/CXR-ReDonE

Official PyTorch implementation of https://arxiv.org/abs/2210.06340 (NeurIPS ‘22)

Primary LanguagePythonMIT LicenseMIT

CXR-ReDonE

Current deep learning models trained to generate radiology reports from chest radiographs are capable of producing clinically accurate, clear, and actionable text that can advance patient care. However, such systems all succumb to the same problem: making hallucinated references to non-existent prior reports. Such hallucinations occur because these models are trained on datasets of real-world patient reports that inherently refer to priors. To this end, we propose two methods to directly remove references to priors in radiology reports: (1) a GPT-3-based few-shot approach to rewrite medical reports without references to priors; and (2) a BioBERT-based token classification approach to directly remove tokens referring to priors. We use the aforementioned approaches to modify MIMIC-CXR, a publicly available dataset of chest X-rays and their associated free-text radiology reports; we then retrain CXR-RePaiR, a radiology report generation system, on the adapted MIMIC-CXR dataset. We find that our re-trained model--which we call CXR-ReDonE--outperforms previous report generation methods on clinical metrics, and expect it to be broadly valuable in enabling current radiology report generation systems to be more directly integrated into clinical pipelines.

Setup

CXR-ReDonE makes use of multiple GitHub repos. To set up the complete CXR-ReDonE directory, clone the below repos, then perform the following commands inside CXR-ReDonE/:

cd ifcc
sh resources/download.sh
cd ..
mv ifcc_CXR_ReDonE_code/* ifcc/
rm -rf ifcc_CXR_ReDonE_code
cd CheXbert
mkdir models
cd models

Once inside the models directory, download the pretrained weights for CheXbert.

mv CXR-Report-Metric_CXR_ReDonE_code/* CXR-Report-Metric/
rm -rf CXR-Report-Metric_CXR_ReDonE_code

As we made multiple edits to the ALBEF directory, please refer to the ALBEF directory uploaded here instead of cloning a new one. Make sure to download ALBEF_4M.pth (wget https://storage.googleapis.com/sfr-pcl-data-research/ALBEF/ALBEF_4M.pth) and place it in ALBEF/.

Data Preprocessing

Here, we make use of CXR-RePaiR's data preprocessing steps:

Environment Setup

cd CXR-RePaiR
conda env create -f cxr-repair-env.yml
conda activate cxr-repair-env

Data Access

First, you must get approval for the use of MIMIC-CXR and MIMIC-CXR-JPG. With approval, you will have access to the train/test reports and the JPG images.

Create Data Split

python data_preprocessing/split_mimic.py \
  --report_files_dir=<directory containing all reports> \
  --split_path=<path to split file in mimic-cxr-jpg> \
  --out_dir=mimic_data

Extract Impressions Section

python data_preprocessing/extract_impressions.py \
  --dir=mimic_data

Create Test Set of Report/CXR Pairs

python data_preprocessing/create_bootstrapped_testset_copy.py \
  --dir=mimic_data \
  --bootstrap_dir=bootstrap_test \
  --cxr_files_dir=<mimic-cxr-jpg directory containing chest X-rays>

The above commands produce the following files: cxr.h5, mimic_train_impressions.csv, and mimic_test_impressions.csv. The expert-annotated test set must still be download from here.
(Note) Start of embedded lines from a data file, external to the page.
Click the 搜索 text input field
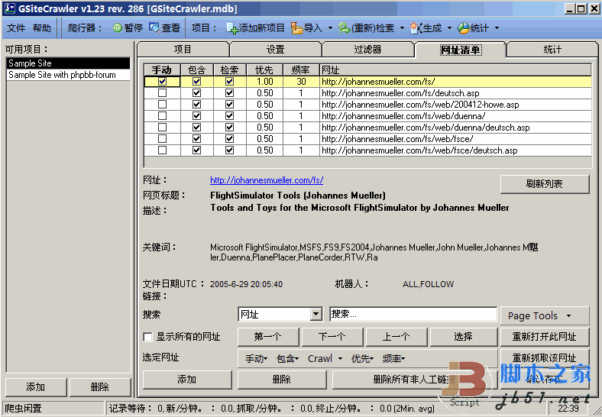The width and height of the screenshot is (602, 417). [x=413, y=315]
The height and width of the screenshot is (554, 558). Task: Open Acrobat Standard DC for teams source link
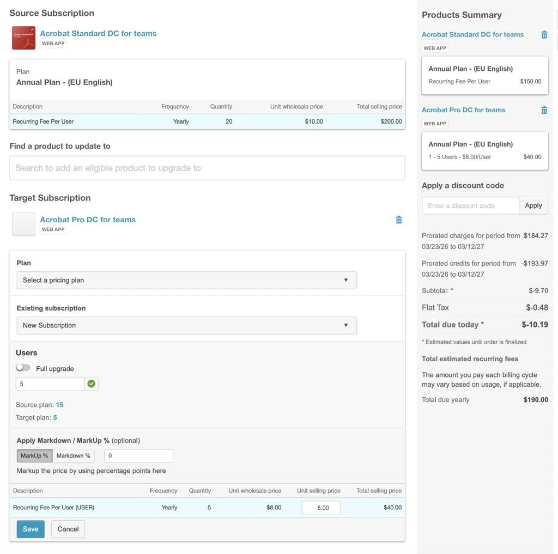coord(98,33)
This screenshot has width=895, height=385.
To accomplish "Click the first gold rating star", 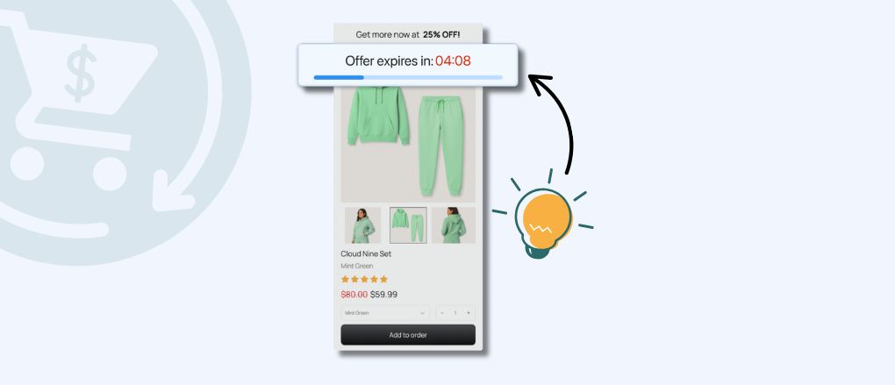I will (345, 279).
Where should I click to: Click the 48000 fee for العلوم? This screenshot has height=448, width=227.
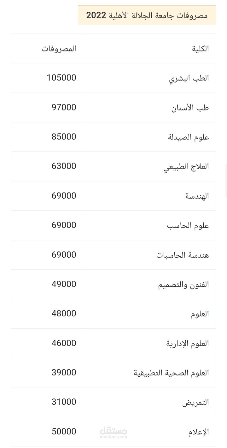[64, 314]
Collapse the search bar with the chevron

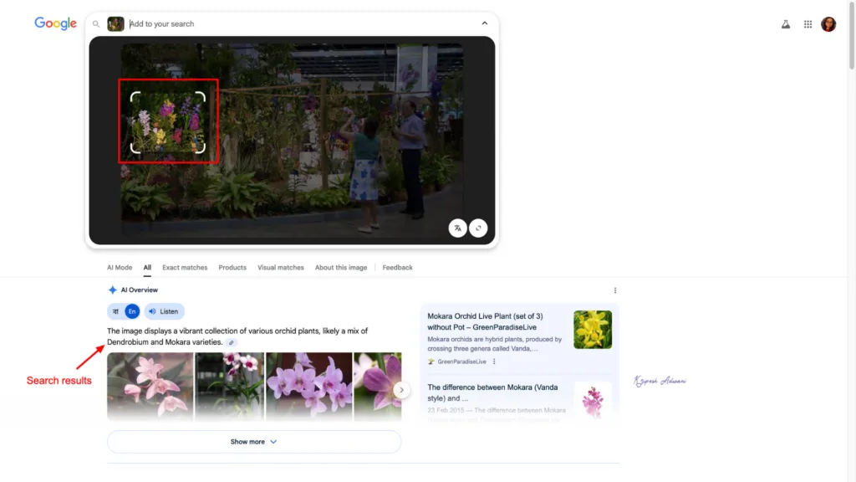(485, 23)
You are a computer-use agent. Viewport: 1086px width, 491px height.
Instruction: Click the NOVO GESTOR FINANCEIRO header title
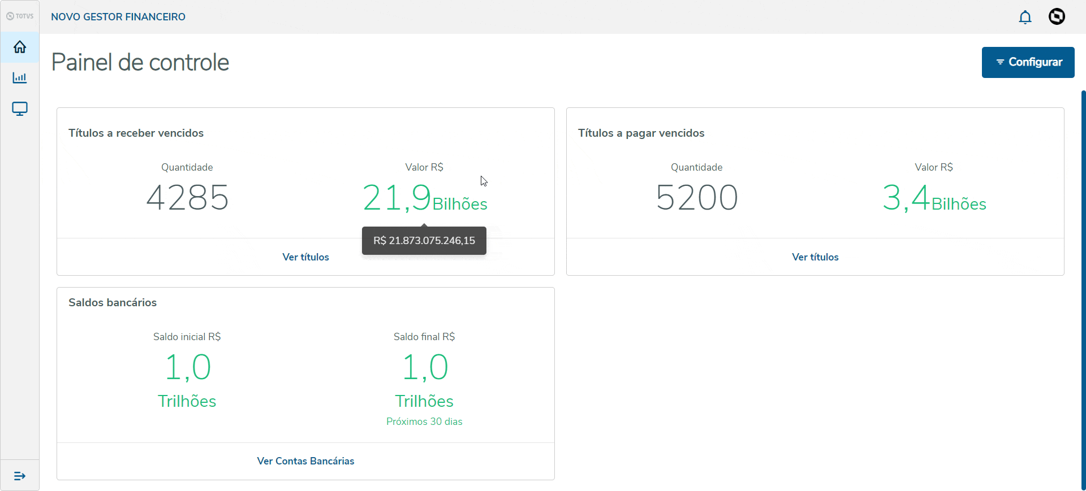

To remove references to priors from the above data files, move the above three files to a new folder CXR-ReDonE/data, then run:

python remove_prior_refs.py

To skip these steps and instead obtain the final data, navigate to the CXR-PRO directory and follow the steps there.

Training

To pretrain ALBEF, run:

cd ALBEF
sh pretrain_script.sh

Linked here are the ALBEF model checkpoints with and without removing references to priors from the MIMIC-CXR reports corpus.

Inference

To run inference, run the following:

cd ALBEF
python CXR_ReDonE_pipeline.py --albef_retrieval_ckpt <path-to-checkpoint>

For sentence-level report retrieval (where k = # of sentences in outputted report), run:

cd ALBEF
python CXR_ReDonE_pipeline.py --impressions_path ../data/mimic_train_sentence_impressions.csv --albef_retrieval_ckpt <path-to-checkpoint> --albef_retrieval_top_k <k value>

Evaluation

For evaluating the generated reports, we make use of CXR-Report-Metric:

Setup

cd ../CXR-Report-Metric
conda create -n "cxr-report-metric" python=3.7.0 ipython
conda activate cxr-report-metric
pip install -r requirements.txt

Next, download the RadGraph model checkpoint from PhysioNet here. The checkpoint file can be found under the "Files" section at path models/model_checkpoint/. Set RADGRAPH_PATH in config.py to the path to the downloaded checkpoint.

Evaluation

  1. Use prepare_df.py to select the inferences for the corresponding 2,192 samples from our generation.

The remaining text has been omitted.